Are you a business owner? If yes, are you unsure if the CTA filing obligations apply to you? Let’s take a closer look at which clients may be affected by this requirement, how to file, and the required information for the filing.
Introduction
TO: Owners of Corporations, LLCs, and Other Business Entities created by filing a document (articles of organization or incorporation) with a Secretary of State or similar office under the law of a state or Indian tribe.
WHAT: Corporate Transparency Act (CTA) – Report beneficial ownership information (BOI) to FinCEN by January 1, 2025.
WHY: Congress enacted the Corporate Transparency Act (CTA) in 2021 as part of the National Defense Authorization Act.

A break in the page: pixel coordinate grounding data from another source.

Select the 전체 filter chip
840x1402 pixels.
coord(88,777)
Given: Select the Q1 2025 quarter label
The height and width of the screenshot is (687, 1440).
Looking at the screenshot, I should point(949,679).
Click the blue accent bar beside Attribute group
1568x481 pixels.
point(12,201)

The purpose of the CTA is to strip U.S. shell companies of anonymity that can hide illicit financial activity and for use in financing terrorist activities. Entities that qualify must report information to the Financial Crimes Enforcement Network (FinCEN), part of the U.S. Department of Treasury. The CTA impacts owners, principals, and other control persons involved in almost all limited liability companies (LLCs), corporations (both C and S corporations), limited partnerships (LPs), and other closely held entities.
What do I need to do?
Report the required information to FinCEN before the January 1, 2025, deadline by using FinCEN’s BOI e-filing website. You can report this information directly to FinCEN at no charge or authorize an accountant to file on your behalf. Those who created an entity this year are required to file within 90 days.
What information do I need to provide?
To complete the filing through FinCEN, the below information is required:
- Information about the company: Name, EIN, business address, and incorporation date.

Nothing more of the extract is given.